Information & Cyber Security (ICS) is part of Wells Fargo Technology organization. Wells Fargo views information security as enabling lines of business to mitigate information security risk in accordance with our risk appetite. Through a framework that addresses policy, process, operations, people, and technology, ICS protects our infrastructure, corporate data, and customer assets, and ensures alignment with applicable regulations and laws. Our vision is to provide Wells Fargo with world-leading cyber security risk management.
About the Role
Responsible for providing information security expertise and proactive risk-based solutions to aligned business and/or applicable teams that report to aligned Business Information Security Office (BISO) so that information security risks are addressed in a timely manner.
- Works closely with the Regional Control and Risk teams to proactively identify needed security practices within the business.
- Provides technical understanding of existing and emerging information security risks.
- Assists with the monitoring, reporting and tracking of ICS programs within the business.
- Provides regional and business views to align Business Information Security Office (BISO) strategy.
- Evaluates the appropriateness of policy exceptions and risk acceptances.
- Assists the aligned Business ISO with providing strategic-level consultation to managers and stakeholders regarding long and short range information security risk/requirements.
- Recommends innovations that anticipate future directions of both the business, Information Technology and Information Security.

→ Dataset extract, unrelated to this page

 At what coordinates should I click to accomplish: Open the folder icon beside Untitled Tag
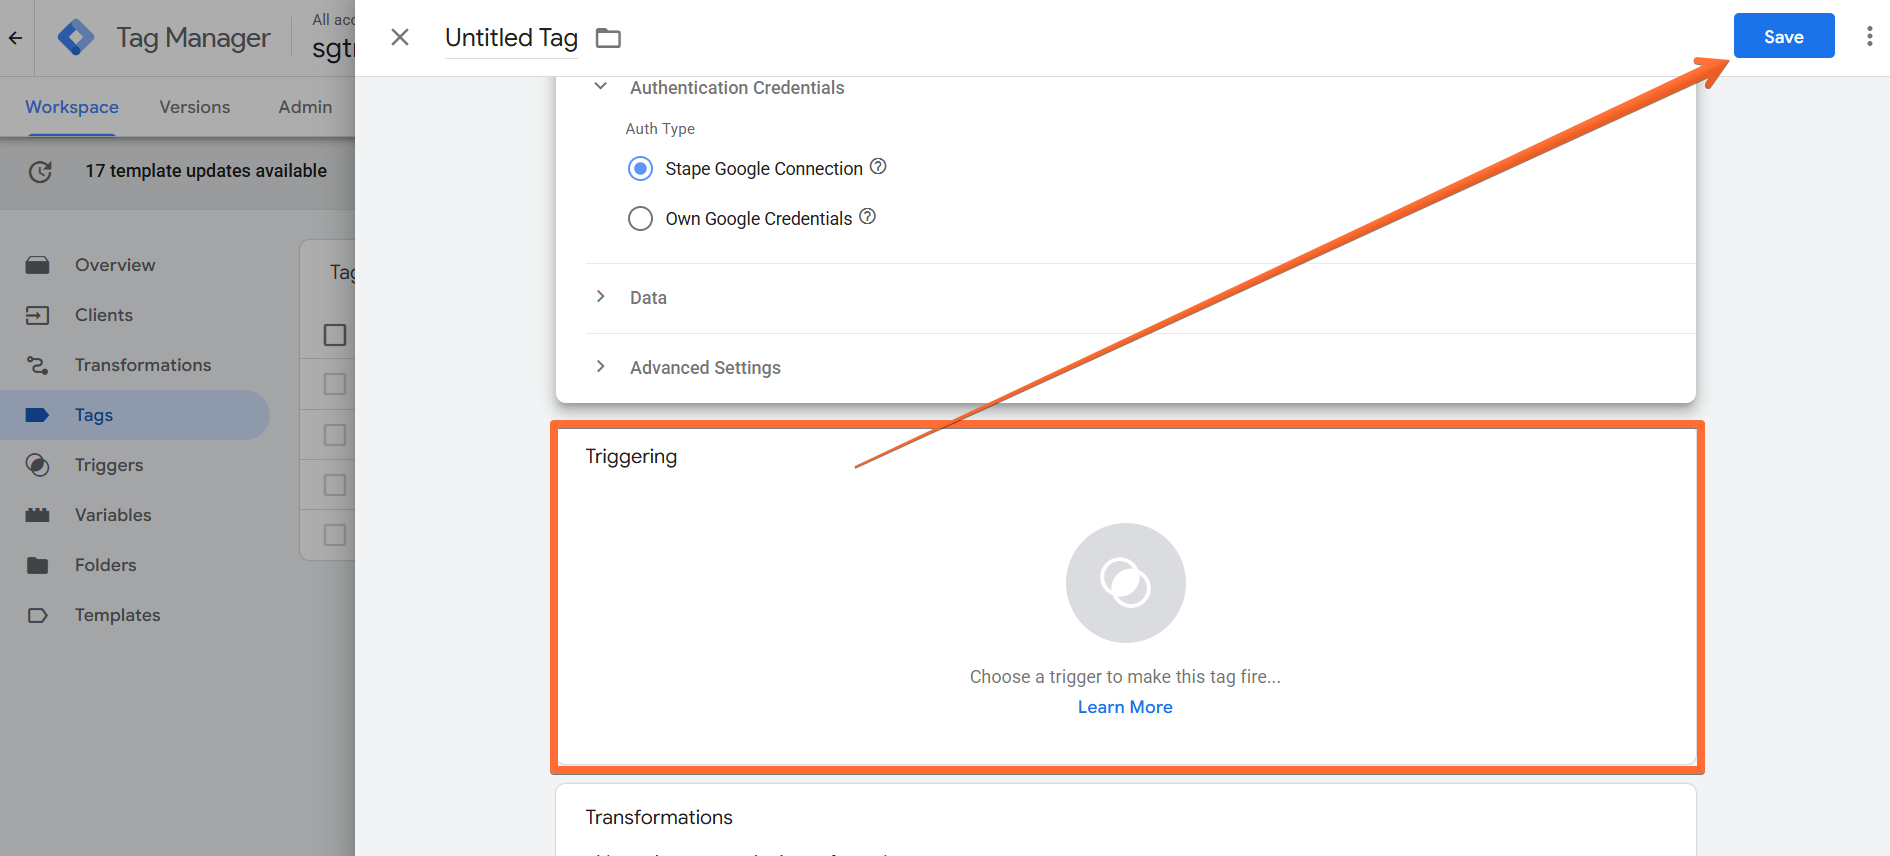(x=608, y=38)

- Understand the regional local regulatory requirements and how these regulations impact Information Security risk within the region.
- Provide coverage / support for other regions in different time zones (i.e. US timezone).
- Coordinate vulnerability assessments and provide oversight in LOBs 3rd party IS assessments for the region.
- BS/BA degree or higher in science or technology
- 6+ years of experience in compliance, operational risk management (includes audit, legal, credit risk, market risk, or the management of a process or business with accountability for compliance or operational risk), or a combination of both;
- Or 6+ years of IT systems security, business process management or financial services industry experience, of which 3+ years must include direct experience in compliance, operational risk management, or a combination of both
- 5+ years of information security experience
- 6+ years of Information Security Frameworks and standards (FFIEC, NIST, ISO) experience
- Strong analytical skills with high attention to detail and accuracy
- Ability to interact with all levels of an organization
- Ability to influence and build relationships with LOB stakeholders, technology CIO leadership, external service providers, and architecture teams
- Knowledge and understanding of information security risk assessment procedures, risk mitigation or remediation
- Ability to articulate issues, risks, and proposed solutions to various levels of staff and management
- Virtual leadership experience with ability to effectively drive results, provide feedback/direction, and manage and build relationships with leaders and team members in a geographically dispersed team environment
- Ability to travel if require
We Value Diversity
At Wells Fargo, we believe in diversity, equity and inclusion in the workplace; accordingly, we welcome applications for employment from all qualified candidates, regardless of race, color, gender, national origin, religion, age, sexual orientation, gender identity, gender expression, genetic information, individuals with disabilities, pregnancy, marital status, status as a protected veteran or any other status protected by applicable law.
Employees support our focus on building strong customer relationships balanced with a strong risk mitigating and compliance-driven culture which firmly establishes those disciplines as critical to the success of our customers and company. They are accountable for execution of all applicable risk programs (Credit, Market, Financial Crimes, Operational, Regulatory Compliance), which includes effectively following and adhering to applicable Wells Fargo policies and procedures, appropriately fulfilling risk and compliance obligations, timely and effective escalation and remediation of issues, and making sound risk decisions. There is emphasis on proactive monitoring, governance, risk identification and escalation, as well as making sound risk decisions commensurate with the business unit’s risk appetite and all risk and compliance program requirements.
Candidates applying to job openings posted in US: All qualified applicants will receive consideration for employment without regard to race, color, religion, sex, sexual orientation, gender identity, national origin, disability, or status as a protected veteran.
Candidates applying to job openings posted in Canada: Applications for employment are encouraged from all qualified candidates, including women, persons with disabilities, aboriginal peoples and visible minorities. Accommodation for applicants with disabilities is available upon request in connection with the recruitment process.